## WORK INSTRUCTION
Every line of the records that contains the string "plusieurs" counts once; give the total and nothing else.

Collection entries
========

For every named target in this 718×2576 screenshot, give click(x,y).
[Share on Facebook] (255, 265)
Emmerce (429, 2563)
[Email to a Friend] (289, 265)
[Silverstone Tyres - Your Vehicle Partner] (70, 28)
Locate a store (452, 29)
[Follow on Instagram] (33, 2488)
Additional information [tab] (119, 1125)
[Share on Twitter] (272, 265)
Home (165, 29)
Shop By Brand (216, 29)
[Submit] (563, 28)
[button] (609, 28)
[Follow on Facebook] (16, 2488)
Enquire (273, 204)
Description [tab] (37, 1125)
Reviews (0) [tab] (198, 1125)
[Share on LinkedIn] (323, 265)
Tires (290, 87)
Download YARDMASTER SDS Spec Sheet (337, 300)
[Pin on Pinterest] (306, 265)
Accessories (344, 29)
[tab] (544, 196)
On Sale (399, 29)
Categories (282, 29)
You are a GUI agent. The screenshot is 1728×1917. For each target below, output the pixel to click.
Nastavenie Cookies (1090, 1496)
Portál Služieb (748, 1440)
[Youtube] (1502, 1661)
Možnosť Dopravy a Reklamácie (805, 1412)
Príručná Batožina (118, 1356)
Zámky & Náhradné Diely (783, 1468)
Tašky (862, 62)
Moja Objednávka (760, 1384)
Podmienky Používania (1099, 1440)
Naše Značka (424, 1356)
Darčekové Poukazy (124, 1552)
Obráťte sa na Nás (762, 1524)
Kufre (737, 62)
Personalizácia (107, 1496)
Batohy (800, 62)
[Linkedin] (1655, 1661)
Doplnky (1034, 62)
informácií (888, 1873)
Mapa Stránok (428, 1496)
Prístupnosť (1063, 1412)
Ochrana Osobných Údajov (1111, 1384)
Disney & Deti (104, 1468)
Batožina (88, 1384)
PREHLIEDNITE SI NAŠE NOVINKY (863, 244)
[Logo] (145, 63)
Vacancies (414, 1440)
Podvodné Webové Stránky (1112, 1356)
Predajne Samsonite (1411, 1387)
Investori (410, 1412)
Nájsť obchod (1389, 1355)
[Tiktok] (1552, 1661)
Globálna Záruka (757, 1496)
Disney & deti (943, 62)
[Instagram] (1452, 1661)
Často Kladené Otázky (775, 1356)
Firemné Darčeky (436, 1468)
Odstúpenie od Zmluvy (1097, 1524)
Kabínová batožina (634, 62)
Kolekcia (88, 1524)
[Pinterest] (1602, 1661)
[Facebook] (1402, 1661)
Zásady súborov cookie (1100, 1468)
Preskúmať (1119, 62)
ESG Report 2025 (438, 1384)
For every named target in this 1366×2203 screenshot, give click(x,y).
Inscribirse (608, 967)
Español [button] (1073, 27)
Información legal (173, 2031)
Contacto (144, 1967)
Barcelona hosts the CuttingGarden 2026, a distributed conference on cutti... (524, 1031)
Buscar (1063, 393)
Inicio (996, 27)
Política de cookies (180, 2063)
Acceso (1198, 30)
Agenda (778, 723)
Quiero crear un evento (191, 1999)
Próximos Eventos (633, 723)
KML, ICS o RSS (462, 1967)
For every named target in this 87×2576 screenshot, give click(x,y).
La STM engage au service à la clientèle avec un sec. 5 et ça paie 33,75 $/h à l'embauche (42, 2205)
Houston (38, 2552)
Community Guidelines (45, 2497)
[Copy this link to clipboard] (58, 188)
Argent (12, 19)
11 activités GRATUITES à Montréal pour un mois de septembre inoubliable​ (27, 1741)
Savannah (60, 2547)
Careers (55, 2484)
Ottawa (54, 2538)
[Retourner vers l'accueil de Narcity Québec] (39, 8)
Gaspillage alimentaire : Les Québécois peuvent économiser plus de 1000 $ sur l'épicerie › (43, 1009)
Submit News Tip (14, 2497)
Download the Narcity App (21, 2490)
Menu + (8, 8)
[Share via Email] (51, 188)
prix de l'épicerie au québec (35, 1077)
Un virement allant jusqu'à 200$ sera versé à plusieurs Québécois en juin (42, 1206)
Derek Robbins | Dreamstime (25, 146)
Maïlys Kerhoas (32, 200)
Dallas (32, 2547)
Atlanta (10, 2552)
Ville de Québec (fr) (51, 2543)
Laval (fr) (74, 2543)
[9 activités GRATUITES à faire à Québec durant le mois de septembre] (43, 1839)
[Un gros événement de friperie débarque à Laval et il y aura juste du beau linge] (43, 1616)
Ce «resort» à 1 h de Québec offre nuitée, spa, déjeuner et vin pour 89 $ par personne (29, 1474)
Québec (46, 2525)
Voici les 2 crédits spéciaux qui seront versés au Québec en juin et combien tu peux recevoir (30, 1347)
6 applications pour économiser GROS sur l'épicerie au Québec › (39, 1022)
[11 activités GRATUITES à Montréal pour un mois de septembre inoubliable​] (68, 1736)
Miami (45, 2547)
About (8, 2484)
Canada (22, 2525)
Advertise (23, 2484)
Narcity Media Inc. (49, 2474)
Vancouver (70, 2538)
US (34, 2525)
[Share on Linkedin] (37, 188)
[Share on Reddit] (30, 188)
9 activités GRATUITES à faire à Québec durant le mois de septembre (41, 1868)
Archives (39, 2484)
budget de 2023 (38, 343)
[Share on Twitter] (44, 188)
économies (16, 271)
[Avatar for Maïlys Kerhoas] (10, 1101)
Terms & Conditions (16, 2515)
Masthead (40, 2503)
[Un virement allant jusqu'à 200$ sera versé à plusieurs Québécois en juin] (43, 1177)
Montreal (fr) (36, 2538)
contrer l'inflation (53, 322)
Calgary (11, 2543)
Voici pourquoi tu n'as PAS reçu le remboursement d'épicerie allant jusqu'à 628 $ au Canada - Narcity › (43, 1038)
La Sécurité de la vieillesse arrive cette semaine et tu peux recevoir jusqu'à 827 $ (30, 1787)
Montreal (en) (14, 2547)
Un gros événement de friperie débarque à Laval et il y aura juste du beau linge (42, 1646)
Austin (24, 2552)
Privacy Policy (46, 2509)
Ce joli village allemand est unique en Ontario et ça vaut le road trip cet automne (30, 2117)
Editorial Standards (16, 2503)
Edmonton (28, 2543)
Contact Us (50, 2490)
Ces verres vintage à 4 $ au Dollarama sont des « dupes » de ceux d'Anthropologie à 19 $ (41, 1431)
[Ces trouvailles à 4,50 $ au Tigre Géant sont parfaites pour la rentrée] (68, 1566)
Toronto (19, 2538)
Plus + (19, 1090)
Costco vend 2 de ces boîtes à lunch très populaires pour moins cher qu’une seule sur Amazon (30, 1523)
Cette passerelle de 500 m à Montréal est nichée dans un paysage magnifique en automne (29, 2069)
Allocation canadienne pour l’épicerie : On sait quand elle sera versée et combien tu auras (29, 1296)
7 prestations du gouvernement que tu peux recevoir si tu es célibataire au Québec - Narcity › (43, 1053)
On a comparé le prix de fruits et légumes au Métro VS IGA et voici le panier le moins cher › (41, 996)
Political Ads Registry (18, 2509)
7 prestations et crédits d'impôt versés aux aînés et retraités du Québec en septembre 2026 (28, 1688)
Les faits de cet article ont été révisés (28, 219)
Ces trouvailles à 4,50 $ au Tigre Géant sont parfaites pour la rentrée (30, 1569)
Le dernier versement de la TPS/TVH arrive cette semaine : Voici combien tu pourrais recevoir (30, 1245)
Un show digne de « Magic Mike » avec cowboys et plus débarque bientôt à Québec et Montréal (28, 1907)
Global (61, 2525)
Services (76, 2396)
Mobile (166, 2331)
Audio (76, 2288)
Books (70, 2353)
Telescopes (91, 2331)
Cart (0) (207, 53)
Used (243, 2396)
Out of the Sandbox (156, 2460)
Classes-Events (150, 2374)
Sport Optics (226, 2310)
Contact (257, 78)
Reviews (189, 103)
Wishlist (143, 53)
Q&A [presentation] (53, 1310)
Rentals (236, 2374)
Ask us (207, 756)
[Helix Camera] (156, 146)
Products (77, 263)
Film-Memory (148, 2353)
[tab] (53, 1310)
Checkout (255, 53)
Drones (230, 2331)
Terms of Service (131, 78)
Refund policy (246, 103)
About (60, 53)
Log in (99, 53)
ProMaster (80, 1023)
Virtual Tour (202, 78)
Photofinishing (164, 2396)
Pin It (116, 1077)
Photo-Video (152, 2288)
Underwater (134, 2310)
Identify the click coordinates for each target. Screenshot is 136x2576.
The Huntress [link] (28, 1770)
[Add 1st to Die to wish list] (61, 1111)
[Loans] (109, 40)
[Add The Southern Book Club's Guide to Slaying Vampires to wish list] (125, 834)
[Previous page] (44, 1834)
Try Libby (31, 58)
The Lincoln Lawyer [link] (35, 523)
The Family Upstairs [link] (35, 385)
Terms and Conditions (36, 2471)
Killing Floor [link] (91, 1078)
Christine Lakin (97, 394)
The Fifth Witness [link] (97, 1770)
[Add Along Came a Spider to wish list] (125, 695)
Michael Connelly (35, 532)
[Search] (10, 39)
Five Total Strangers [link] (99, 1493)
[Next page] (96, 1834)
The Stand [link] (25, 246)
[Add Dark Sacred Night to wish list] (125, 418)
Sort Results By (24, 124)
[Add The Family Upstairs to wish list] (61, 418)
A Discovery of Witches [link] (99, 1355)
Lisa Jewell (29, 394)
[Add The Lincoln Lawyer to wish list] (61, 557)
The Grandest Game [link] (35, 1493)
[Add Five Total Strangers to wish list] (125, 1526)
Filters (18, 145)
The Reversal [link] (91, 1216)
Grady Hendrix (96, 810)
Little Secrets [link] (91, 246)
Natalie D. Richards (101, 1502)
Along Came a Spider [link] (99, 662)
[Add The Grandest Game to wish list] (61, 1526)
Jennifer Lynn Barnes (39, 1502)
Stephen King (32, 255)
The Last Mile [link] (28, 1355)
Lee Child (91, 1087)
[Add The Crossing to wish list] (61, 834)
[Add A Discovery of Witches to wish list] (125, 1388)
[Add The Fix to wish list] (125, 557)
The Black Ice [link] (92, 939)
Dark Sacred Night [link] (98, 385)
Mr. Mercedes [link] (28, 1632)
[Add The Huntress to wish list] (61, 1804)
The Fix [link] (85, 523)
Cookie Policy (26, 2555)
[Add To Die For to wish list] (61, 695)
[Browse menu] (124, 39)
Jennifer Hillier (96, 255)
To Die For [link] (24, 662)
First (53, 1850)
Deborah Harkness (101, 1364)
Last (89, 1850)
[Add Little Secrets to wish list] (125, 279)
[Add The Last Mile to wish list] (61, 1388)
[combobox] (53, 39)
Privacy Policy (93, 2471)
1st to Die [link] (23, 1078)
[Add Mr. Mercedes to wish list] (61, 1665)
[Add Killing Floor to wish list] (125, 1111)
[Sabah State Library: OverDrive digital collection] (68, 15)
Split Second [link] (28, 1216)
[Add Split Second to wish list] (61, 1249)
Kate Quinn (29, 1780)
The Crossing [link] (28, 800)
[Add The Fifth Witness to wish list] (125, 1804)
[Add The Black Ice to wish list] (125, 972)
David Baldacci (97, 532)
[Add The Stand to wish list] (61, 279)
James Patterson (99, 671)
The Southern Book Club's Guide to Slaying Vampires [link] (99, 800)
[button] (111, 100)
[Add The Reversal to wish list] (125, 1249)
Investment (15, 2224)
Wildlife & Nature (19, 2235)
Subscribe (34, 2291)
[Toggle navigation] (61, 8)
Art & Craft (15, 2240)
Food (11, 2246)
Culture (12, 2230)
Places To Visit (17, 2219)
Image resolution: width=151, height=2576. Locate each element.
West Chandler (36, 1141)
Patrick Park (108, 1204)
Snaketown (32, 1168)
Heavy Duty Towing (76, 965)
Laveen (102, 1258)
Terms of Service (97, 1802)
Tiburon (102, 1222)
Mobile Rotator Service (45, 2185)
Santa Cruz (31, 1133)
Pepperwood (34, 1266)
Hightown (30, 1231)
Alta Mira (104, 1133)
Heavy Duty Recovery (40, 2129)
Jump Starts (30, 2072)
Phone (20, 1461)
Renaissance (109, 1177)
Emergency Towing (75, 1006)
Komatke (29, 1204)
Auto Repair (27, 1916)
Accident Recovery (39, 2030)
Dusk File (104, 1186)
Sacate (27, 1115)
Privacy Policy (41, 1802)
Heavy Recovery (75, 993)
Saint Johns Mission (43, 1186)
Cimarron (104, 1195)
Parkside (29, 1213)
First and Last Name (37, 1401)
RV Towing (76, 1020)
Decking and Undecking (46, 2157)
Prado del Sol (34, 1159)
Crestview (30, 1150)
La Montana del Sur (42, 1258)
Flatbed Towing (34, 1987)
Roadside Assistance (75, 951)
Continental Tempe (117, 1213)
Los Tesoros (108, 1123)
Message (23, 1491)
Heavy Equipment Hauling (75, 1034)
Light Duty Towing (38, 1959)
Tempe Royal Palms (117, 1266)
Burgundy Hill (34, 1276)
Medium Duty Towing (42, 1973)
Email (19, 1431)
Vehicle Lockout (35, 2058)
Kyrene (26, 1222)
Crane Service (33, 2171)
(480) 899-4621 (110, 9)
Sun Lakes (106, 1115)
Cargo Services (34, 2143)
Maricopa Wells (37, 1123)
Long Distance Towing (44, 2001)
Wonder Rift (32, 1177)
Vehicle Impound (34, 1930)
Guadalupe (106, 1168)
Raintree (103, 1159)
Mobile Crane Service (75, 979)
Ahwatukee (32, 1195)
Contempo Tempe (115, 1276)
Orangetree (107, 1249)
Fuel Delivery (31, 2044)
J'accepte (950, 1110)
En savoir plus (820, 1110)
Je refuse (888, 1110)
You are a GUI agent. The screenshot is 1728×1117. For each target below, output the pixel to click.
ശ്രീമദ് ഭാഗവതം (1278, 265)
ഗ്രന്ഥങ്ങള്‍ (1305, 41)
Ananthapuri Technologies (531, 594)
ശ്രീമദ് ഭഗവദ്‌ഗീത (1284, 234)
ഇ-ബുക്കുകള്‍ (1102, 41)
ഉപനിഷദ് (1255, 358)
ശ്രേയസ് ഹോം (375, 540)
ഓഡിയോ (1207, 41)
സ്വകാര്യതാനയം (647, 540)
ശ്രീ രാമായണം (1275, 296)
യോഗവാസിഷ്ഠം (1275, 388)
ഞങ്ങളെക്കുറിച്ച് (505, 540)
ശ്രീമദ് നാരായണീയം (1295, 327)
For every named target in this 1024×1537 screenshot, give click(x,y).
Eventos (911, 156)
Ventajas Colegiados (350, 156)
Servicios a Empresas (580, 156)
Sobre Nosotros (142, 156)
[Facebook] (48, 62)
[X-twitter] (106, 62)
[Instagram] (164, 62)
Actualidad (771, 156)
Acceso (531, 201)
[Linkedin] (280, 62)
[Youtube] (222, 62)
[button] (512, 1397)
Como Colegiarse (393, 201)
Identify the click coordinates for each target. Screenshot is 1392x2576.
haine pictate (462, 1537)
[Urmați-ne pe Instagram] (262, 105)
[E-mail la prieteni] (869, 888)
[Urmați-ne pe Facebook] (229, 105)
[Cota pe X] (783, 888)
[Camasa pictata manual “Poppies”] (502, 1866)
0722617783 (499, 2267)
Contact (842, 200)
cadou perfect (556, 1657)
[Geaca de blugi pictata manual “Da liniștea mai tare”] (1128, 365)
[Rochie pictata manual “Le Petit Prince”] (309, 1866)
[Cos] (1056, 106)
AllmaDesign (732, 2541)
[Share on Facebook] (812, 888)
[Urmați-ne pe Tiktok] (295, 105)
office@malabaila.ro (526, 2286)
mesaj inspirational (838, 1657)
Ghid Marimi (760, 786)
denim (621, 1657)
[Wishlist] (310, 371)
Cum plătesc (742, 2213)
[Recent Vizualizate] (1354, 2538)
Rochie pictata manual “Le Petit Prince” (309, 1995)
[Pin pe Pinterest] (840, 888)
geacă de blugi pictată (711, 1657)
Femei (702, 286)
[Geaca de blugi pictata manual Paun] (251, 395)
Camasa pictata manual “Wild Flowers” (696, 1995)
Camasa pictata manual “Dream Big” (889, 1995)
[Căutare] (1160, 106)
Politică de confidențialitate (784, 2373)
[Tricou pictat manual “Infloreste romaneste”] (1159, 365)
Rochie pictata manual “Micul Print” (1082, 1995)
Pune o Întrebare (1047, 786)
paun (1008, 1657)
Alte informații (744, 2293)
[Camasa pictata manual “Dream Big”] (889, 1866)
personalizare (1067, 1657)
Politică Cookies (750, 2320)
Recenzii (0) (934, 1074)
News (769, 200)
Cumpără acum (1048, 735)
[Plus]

========

## YOUR SOLUTION
2